Ritualisiertes Ringen bei Tarifverhandlungen der Länder

Für das Land Berlin und seine Beschäftigten steht in der Tarifrunde der Länder viel auf dem Spiel

Martina Breitmann wird die Stimme brüchig. Sie erzählt von der Situation in der Kita Schwalbennest in Marzahn: »Letzte Woche musste ich drei Gruppen aufteilen. Zwei Gruppen habe ich geschlossen. Die Öffnungszeiten musste ich reduzieren.« Seit 1985 arbeitet sie als Erzieherin, zur Zeit als Leiterin ihrer Einrichtung. Sie sagt: »Zurzeit bewahren wir die Kinder nur noch auf.«

Die Kita Schwalbennest ist ein Eigenbetrieb des Landes Berlin. Deshalb entscheidet die Tarifrunde der Länder auch über die Arbeitsbedingungen seiner Beschäftigten mit. Die Tarifgemeinschaft deutscher Länder (TdL) verhandelt ab morgen mit der Gewerkschaft Verdi über einen neuen Tarifvertrag der Länder (TV-L). Für die bundesweit 1,1 Millionen Beschäftigten fordert die Gewerkschaft 10,5 Prozent mehr Lohn, mindestens aber 500 Euro pro Monat. Ein neuer Tarifvertrag soll nicht länger als zwölf Monate laufen.

Um vor der anstehenden Auseinandersetzung auf die Lage der 250 000 Beschäftigten in Berlin und Brandenburg aufmerksam zu machen, hat Verdi am Mittwochvormittag zu einer Pressekonferenz geladen. In dieser Runde erzählt Kita-Leiterin Breitmann: »Die landeseigenen Kitas stehen nicht mehr nur vor dem Problem, neues Personal zu finden. Es geht auch darum, die Abwanderung von Fachkräften zu stoppen.« Deshalb sei eine finanzielle Aufwertung des Berufs nötig, der nach wie vor mehrheitlich von Frauen und in Teilzeit ausgeübt wird.

◆ **Datenauszug**:
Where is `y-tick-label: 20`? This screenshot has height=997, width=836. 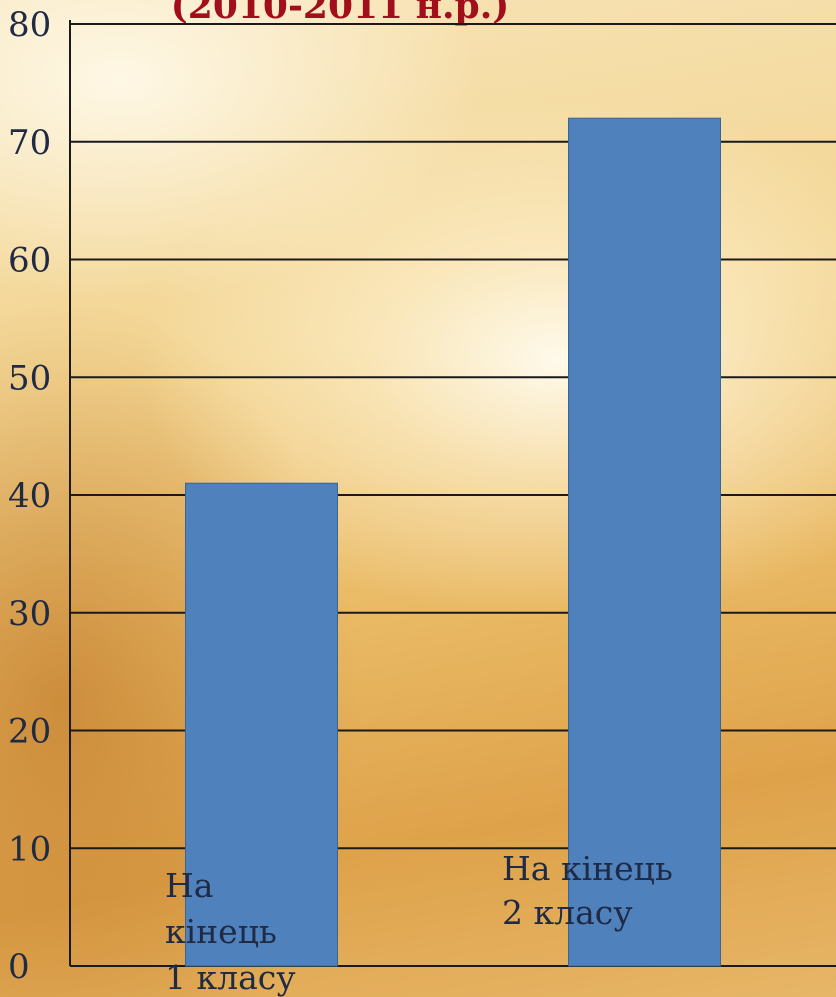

◆ **Aufgaben**:
- a) Gib den Abschnitt des Textes über die Berliner Tarifrunde wieder, der mit „Martina Breitmann wird“ beginnt und mit „zwölf Monate laufen.“ endet, und ersetze darin „Erzieherin“ durch „pädagogische Fachkraft“.
- b) Schreibe den Text über die Berliner Tarifrunde im Anschluss an seinen letzten Satz weiter.
Das Material wird zur Bearbeitung nicht gebraucht.

◆ **Ergebnisse**:
- a)
Martina Breitmann wird die Stimme brüchig. Sie erzählt von der Situation in der Kita Schwalbennest in Marzahn: »Letzte Woche musste ich drei Gruppen aufteilen. Zwei Gruppen habe ich geschlossen. Die Öffnungszeiten musste ich reduzieren.« Seit 1985 arbeitet sie als pädagogische Fachkraft, zur Zeit als Leiterin ihrer Einrichtung. Sie sagt: »Zurzeit bewahren wir die Kinder nur noch auf.«

Die Kita Schwalbennest ist ein Eigenbetrieb des Landes Berlin. Deshalb entscheidet die Tarifrunde der Länder auch über die Arbeitsbedingungen seiner Beschäftigten mit. Die Tarifgemeinschaft deutscher Länder (TdL) verhandelt ab morgen mit der Gewerkschaft Verdi über einen neuen Tarifvertrag der Länder (TV-L). Für die bundesweit 1,1 Millionen Beschäftigten fordert die Gewerkschaft 10,5 Prozent mehr Lohn, mindestens aber 500 Euro pro Monat. Ein neuer Tarifvertrag soll nicht länger als zwölf Monate laufen.

- b)
Auf dem Podium sitzen auch zwei Beschäftigte der Universitäten sowie der Betriebsratsvorsitzende der Berlin Partner GmbH, die im Auftrag des Landes Berlin Wirtschaftsförderung betreibt. Sie machen auf die Lage der sogenannten Anwender des TV-L aufmerksam. Als solche gelten alle Betriebe, in die Berlin Arbeit auslagert. Sie werden nicht direkt vom Land geführt werden, wenden den Tarifvertrag aber an.

Michael Stamm von Berlin Partner meint, die Beschäftigten der sogenannten Anwenderbetriebe müssten häufig auf Teile des TV-L verzichten. So sei es zwar üblich, dass die Lohnerhöhungen übernommen würden, jedoch zum Teil nicht rückwirkend, wie es für Beschäftigte des Landes der Fall ist. Diese müssten häufig in anstrengende Nachverhandlungen für Extratarifverträge gehen. Und nicht in allen Betrieben komme der TV-L zur Anwendung. Dazu seien Arbeitskämpfe notwendig. Bei der Berlin Partner GmbH sei 2017 der Abschluss eines Haustarifvertrages gelungen, sagt Stamm.

Verdi spricht von mehreren tausend Beschäftigten bei Anwenderunternehmen. Pressesprecher Kalle Kunkel erklärt die Bedeutung der Auslagerung von Arbeiten durch das Land Berlin: »Vorher wurde alles über die monatlichen Entgelte geregelt. Jetzt gibt es oft Einmalzahlungen, die kommen in den Anwenderbetrieben häufig aber nicht an.« Einmalzahlungen und die Zersplitterung des Tarifwesens führten zu einer Prekarisierung im öffentlichen Dienst, meint Kunkel.

Katja Boll, verantwortliche Gewerkschaftssekretärin bei Verdi, unterstreicht die Bedeutung der Tarifrunde für Berlin. »Es geht darum, die Verwaltung Berlins wieder gut aufzustellen.« Die Personallücke zu schließen, sei dafür eines der dringendsten Anliegen. Daher sei die nun mitgeforderte Stadtstaatenzulage wichtig. 300 Euro sollen Beschäftigte in Berlin, Hamburg und Bremen mehr bekommen, da die Lebenshaltungskosten dort entsprechend höher seien.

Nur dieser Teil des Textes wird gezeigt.